Bio-Pharmaceuticals

Biography

Biography: Jia-You Fang

Abstract

Nanoparticles have been the focus of being the antibacterial agents. The aim of this study was to evaluate the anti-methicillin-resistant Staphylococcus aureus (MRSA) activity of cationic nanostructured lipid carriers (NLC) combined with oxacillin against ATCC 33591 and clinical isolate. The cationic resource on NLC surface was the decoration of soyaethyl morpholinium ethosulfate (SME). NLC loaded with oxacillin was produced to assess antibacterial activity and the topical application for treating cutaneous infection. The hydrodynamic diameter and zeta potential of oxacillin-loaded NLC were 177 nm and 19 mV, respectively.
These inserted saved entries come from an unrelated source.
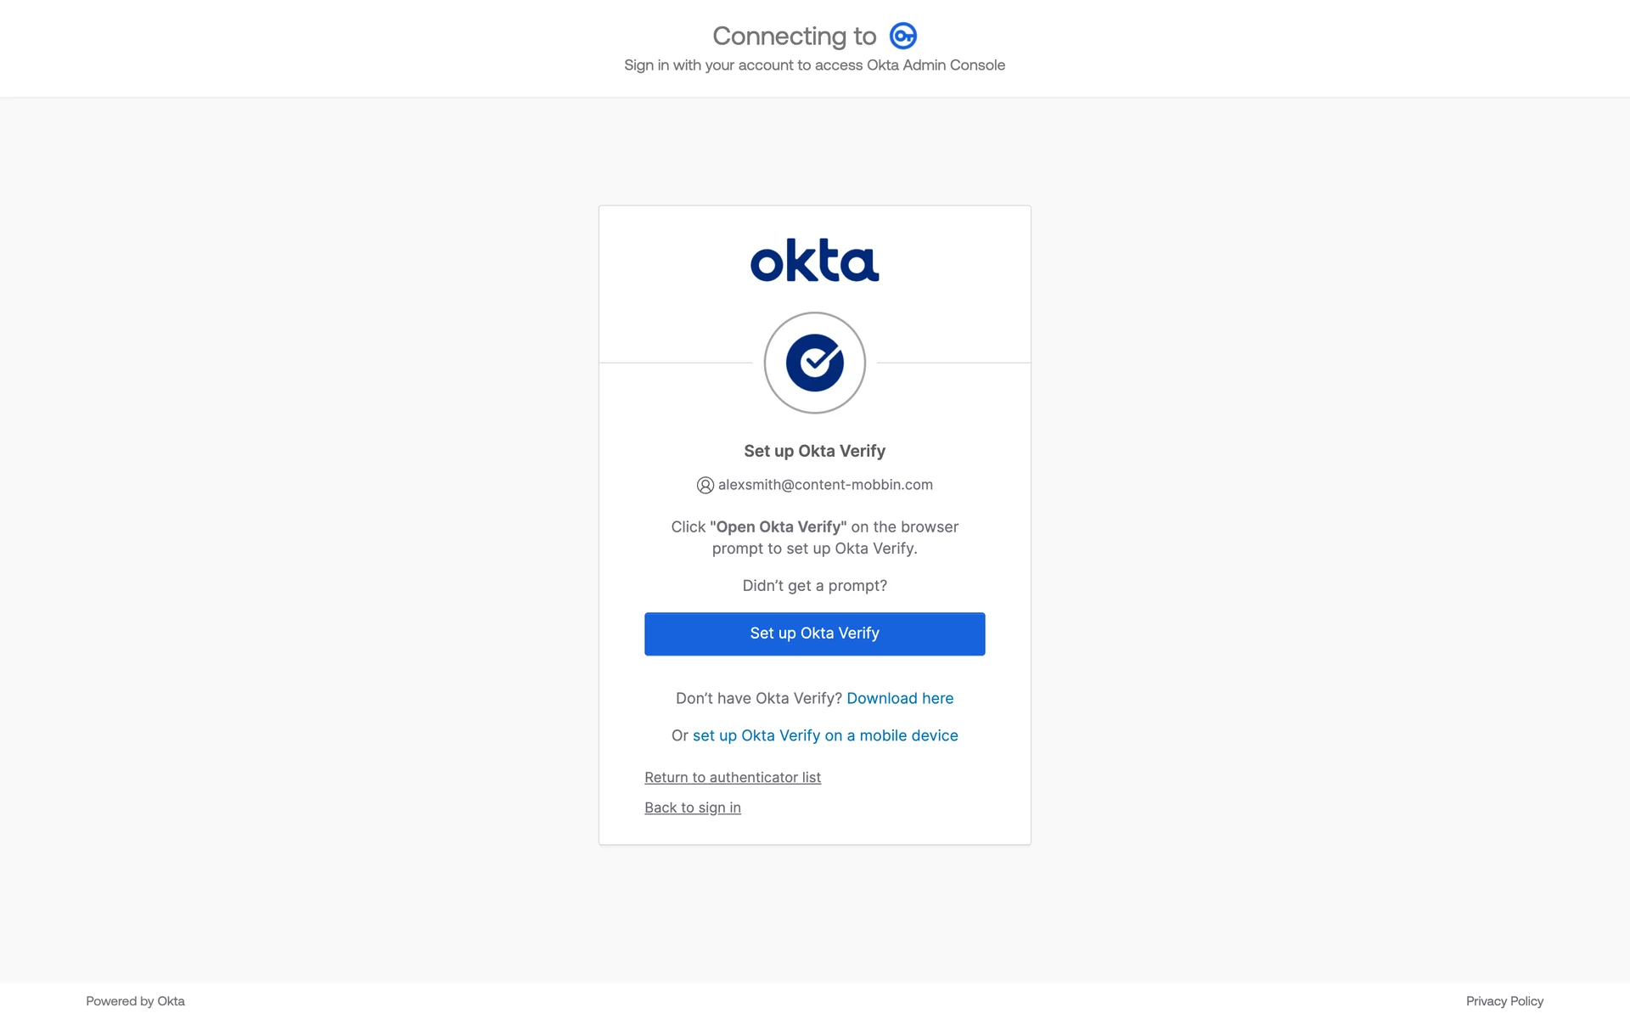
Task: Choose set up Okta Verify on a mobile device
Action: [x=824, y=735]

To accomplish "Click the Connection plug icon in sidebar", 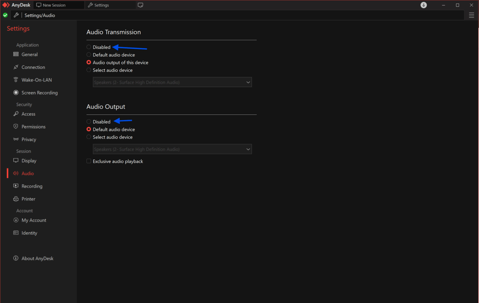I will pyautogui.click(x=16, y=67).
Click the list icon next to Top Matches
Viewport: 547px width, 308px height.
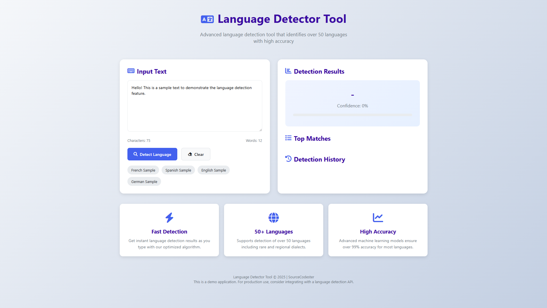point(288,138)
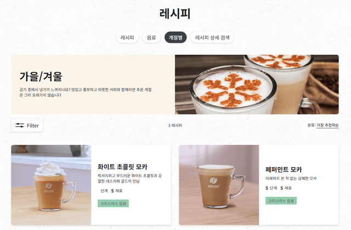351x230 pixels.
Task: Click the snowflake latte banner image
Action: click(x=257, y=85)
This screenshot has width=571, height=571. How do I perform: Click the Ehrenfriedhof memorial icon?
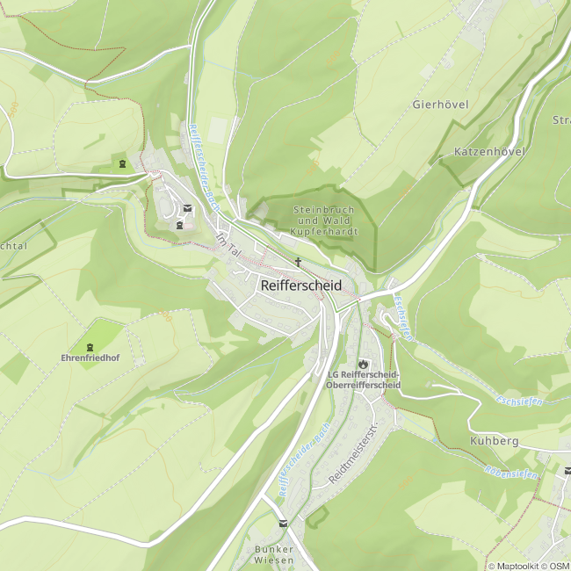coord(90,347)
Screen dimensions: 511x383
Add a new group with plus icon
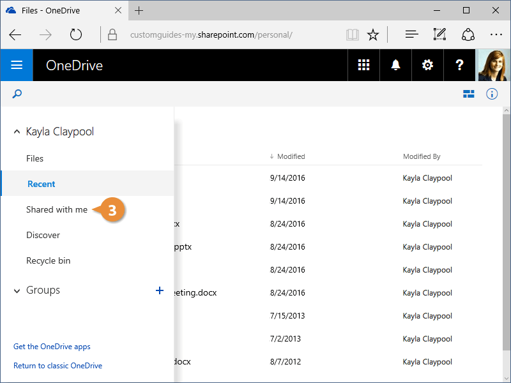[160, 290]
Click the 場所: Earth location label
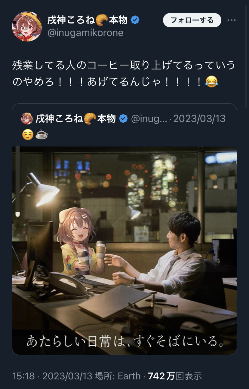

Oxacillin exhibited synergistic MRSA eradication when combined with NLC. The minimum bactericidal concentration (MBC) of oxacillin was decreased from 250 to 62.5 μg/ml after NLC encapsulation. The combined NLC and oxacillin reduced MRSA biofilm thickness from 31.2 to 13.0 μm, which was less than NLC (18.2 μm) and antibiotic (25.2 μm) alone. The oxacillin-loaded NLC showed a significant reduction in the burden of intracellular MRSA in differentiated THP-1 cells. This reduction was greater than that of individual treatment. The mechanistic study demonstrated the ability of cationic NLC to disrupt bacterial membrane, leading to the protein leakage. The cell surface disintegration also increased oxacillin delivery into the cytoplasm for activating the bactericidal process. Topical NLC treatment of MRSA abscess in skin decreased bacterial load by 4 logarithm and improved skin architecture and barrier function. Our results demonstrated that a combination of nanocarriers and an antibiotic could synergistically inhibit MRSA growth. It can be a potential approach to resolve the risk of drug resistance.